• Document section:

* START *

From 63b925f0a5f16b92564ba4eaa59853e8de16520d Mon Sep 17 00:00:00 2001
From: andewmark <amarkarian2021@gmail.com>
Date: Thu, 22 May 2025 01:20:54 -0400
Subject: [PATCH 10/15] added test

---
 scraper.py            |  4 ++-
 tests/scraper_test.py | 60 +++++++++++++++++++++++++++++++++----------
 2 files changed, 49 insertions(+), 15 deletions(-)

diff --git a/scraper.py b/scraper.py
index 0dd7636..169c2be 100644
--- a/scraper.py
+++ b/scraper.py
@@ -3,6 +3,7 @@
 """
 
 import requests
+import pprint
 from alive_progress import alive_bar
 from alive_progress.animations.bars import bar_factory
 
@@ -43,7 +44,7 @@ def search_posts(params, token):
         - Logs and returns partial results if an error occurs during fetching.
     """
     # Validate input parameters
-    if "query" not in params:
+    if "q" not in params:
         raise ValueError("Query parameter is required.")
     if not token:
         raise ValueError("Token is required.")
@@ -78,6 +79,7 @@ def search_posts(params, token):
                     print(
                         f"Fetched {total_fetched} posts, total: {total_fetched}/{posts_limit}"
                     )
+                    pprint.pprint(posts[0])

* END *

• Provided data:
* START *

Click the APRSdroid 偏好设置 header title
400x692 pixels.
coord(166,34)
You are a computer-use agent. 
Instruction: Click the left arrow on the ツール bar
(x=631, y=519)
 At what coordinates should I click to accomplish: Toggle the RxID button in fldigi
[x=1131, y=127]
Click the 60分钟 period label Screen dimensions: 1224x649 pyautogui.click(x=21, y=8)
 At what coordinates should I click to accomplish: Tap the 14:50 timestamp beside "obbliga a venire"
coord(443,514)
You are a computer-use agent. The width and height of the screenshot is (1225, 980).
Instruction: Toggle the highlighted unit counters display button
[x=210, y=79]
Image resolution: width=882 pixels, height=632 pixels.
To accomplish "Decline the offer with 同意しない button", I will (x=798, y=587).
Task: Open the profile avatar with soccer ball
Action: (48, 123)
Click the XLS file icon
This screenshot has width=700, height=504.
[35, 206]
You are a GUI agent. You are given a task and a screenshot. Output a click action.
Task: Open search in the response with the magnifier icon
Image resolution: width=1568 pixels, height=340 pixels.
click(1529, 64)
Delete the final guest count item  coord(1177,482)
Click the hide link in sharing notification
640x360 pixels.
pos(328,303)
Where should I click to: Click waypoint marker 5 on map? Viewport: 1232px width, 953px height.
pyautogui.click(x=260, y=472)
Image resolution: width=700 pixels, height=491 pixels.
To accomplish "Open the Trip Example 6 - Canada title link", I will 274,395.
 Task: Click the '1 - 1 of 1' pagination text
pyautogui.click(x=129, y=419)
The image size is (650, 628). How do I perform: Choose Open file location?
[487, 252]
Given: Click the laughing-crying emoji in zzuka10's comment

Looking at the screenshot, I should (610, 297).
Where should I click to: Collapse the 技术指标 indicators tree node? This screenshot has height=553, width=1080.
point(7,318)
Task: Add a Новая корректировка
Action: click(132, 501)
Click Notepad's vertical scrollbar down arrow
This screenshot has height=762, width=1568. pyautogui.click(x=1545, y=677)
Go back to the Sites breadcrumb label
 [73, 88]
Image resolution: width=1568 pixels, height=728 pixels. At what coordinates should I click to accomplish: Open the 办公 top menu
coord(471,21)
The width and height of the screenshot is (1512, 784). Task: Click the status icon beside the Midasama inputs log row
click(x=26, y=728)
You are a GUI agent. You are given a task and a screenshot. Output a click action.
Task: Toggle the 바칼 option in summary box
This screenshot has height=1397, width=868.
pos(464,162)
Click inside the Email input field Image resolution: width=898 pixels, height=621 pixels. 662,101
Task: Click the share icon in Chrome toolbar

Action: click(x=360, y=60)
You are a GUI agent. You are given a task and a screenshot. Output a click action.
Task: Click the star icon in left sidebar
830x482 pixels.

* END *

• Tasks and exercises:
1) According to the patch, how many files were changed, and how many insertions and deletions were made?
2) Translate this sentence from the patch into Spanish: "Logs and returns partial results if an error occurs during fetching."
3) Continue the patch from the last line shown.

• Answer set:
1) Two files were changed, with 49 insertions and 15 deletions.

2) Registra y devuelve resultados parciales si se produce un error durante la obtención.

3)
                     return posts[:posts_limit]
 
                 # Move to the enxt page if available
diff --git a/tests/scraper_test.py b/tests/scraper_test.py
index d921014..91d93f9 100644
--- a/tests/scraper_test.py
+++ b/tests/scraper_test.py
@@ -1,18 +1,13 @@
 """Testing suite for the mission_blue module."""
 
 import unittest
-from unittest.mock import patch, Mock, MagicMock
+from unittest.mock import patch, MagicMock
 from scraper import search_posts
 
-class TestSearchPosts(unittest.TestCase):
-    """_summary_.
 
-    Args:
-        unittest (_type_): _description_
+class TestSearchPosts(unittest.TestCase):
+    """Testing the search_posts() method."""
 
-    """
-    # Dummy API data for testing
-    
     @patch("scraper.requests.get")
     def test_no_query(self, mock_get: MagicMock) -> None:
         """Test if the function raises ValueError when a query is not provided."""
@@ -21,30 +16,67 @@ def test_no_query(self, mock_get: MagicMock) -> None:
 
         with self.assertRaises(ValueError) as cm:
             search_posts(params, token)
-        
+
         mock_get.assert_not_called()
         self.assertIn("query", str(cm.exception).lower())
 
     @patch("scraper.requests.get")
     def test_no_token(self, mock_get: MagicMock) -> None:
         """Test if the function raises ValueError when a token it not provided."""
-        params = {"query": "test"}
+        params = {"q": "test"}
         token = None
 
         with self.assertRaises(ValueError) as cm:
             search_posts(params, token)
-        
+
         mock_get.assert_not_called()
         self.assertIn("token", str(cm.exception).lower())
 
     # Ensure that the function returns an empty list when no posts are found
 
-    # Ensure that the function returns a list of posts when valid parameters are provided
+    @patch("scraper.requests.get")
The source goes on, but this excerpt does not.